Background checks are also being targeted by Sen. Richard Blumenthal (D-Conn.), whose bill Background Check Completion Act of 2017 seeks to prevent firearm dealers from selling a firearm before a background check has been completed. The bill would close the so-called “Charleston loophole,” Business Insider noted, which enables a firearm dealer to transfer a firearm to a customer after three days if a background check is inconclusive at that time — as it was with Charleston, South Carolina, shooter Dylann Roof.

Other Democrat-backed gun control bills in Congress include legislation that would mandate a seven-day waiting period before the transfer of semi-automatic weapons or certain accessories; require a study on the link between domestic violence and mass shootings; limit access to “smart gun” technology and repeal the Protection of Lawful Commerce in Arms Act, which says that “the right of the people to keep and bear arms shall not be infringed.”

Republican-backed gun control bills

While gun control has largely been a Democratic issue, there are some pieces of legislation that are being primarily sponsored by Republicans. New York Rep. Peter King is currently sponsoring a bill that would authorize the Attorney General to deny a firearm transfer or license to a “known and dangerous terrorist,” while a bill sponsored by Pennsylvania Rep. Ryan Costello would require states to increase reports of domestic violence charges in order to be eligible for grants from the National Criminal History Improvement Program.

In addition to Costello’s bill, another Republican-backed bill taking aim at the problems with the federal background check system is the Fix NICS Act of 2017, which is sponsored by Texas Sen. John Cornyn. The bill was introduced in the wake of the Sutherland Springs shooting and would aim to reform the National Instant Criminal Background Check System. Measures proposed in the bill, according to GovTrack, include establishing a new “Domestic Abuse and Violence Prevention Initiative;” strengthening penalties against federal agencies and political appointees who fail to report information to the system; and establishing new measures to ensure the accuracy of information already in the system.

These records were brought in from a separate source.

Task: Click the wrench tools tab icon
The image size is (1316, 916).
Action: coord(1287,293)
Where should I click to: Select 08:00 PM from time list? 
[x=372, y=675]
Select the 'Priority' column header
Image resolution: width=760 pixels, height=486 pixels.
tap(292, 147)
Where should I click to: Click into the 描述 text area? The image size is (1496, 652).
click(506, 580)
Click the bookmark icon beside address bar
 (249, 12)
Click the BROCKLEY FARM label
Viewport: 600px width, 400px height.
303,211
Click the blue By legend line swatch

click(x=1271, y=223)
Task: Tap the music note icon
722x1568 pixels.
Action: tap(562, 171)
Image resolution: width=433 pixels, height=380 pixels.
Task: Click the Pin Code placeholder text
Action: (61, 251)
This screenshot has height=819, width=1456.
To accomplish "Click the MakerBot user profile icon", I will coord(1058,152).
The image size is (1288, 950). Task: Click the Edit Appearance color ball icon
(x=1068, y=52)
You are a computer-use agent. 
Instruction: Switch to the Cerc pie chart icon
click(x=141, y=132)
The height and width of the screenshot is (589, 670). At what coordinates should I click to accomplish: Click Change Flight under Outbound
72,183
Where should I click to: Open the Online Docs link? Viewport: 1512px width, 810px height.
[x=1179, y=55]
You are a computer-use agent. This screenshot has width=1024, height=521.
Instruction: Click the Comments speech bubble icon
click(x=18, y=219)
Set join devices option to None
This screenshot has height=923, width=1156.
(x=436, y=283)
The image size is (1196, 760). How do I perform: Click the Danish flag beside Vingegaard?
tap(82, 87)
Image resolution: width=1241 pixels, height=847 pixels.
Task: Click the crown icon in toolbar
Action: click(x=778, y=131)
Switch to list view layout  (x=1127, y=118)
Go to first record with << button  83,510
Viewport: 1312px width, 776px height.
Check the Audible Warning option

After the link between the Las Vegas shooting and bump stocks was revealed, many Republicans voiced their support for new measures that would restrict sales of the deadly device. Though Republicans’ initial concern hasn’t resulted in any meaningful action, there are a few Republicans who have stepped up to propose reforms.

A “bump stock” device attached to a semi-automatic rifle at the Gun Vault store and shooting range in South Jordan, Utah.
A “bump stock” device attached to a semi-automatic rifle at the Gun Vault store and shooting range in South Jordan, Utah. Rick Bowmer/AP

Reps. Brian Fitzpatrick (R-Penn.) and Carlos Curbelo have both sponsored bills taking aim at the “bump stock” loophole. Fitzpatrick’s bill would treat bump fire stocks and similar devices “in the same manner as a machine gun” — sales of which are largely prohibited — while Curbelo’s legislation, which he is co-sponsoring with Democratic Rep. Seth Moulton, would “prohibit the manufacture, possession, or transfer” of bump stocks and similar “part[s] or combinations of parts.”

“For the first time in decades, there is growing bipartisan consensus for sensible gun policy, a polarizing issue that has deeply divided Republicans and Democrats,” Curbelo said in a statement. “This common-sense legislation will ban devices that blatantly circumvent already existing law without restricting Second Amendment rights.

“I’m proud to join Representative Moulton to lead our colleagues in this important first step to address gun violence in our country and show that Congress is capable of working constructively in a bipartisan way to make Americans safer.”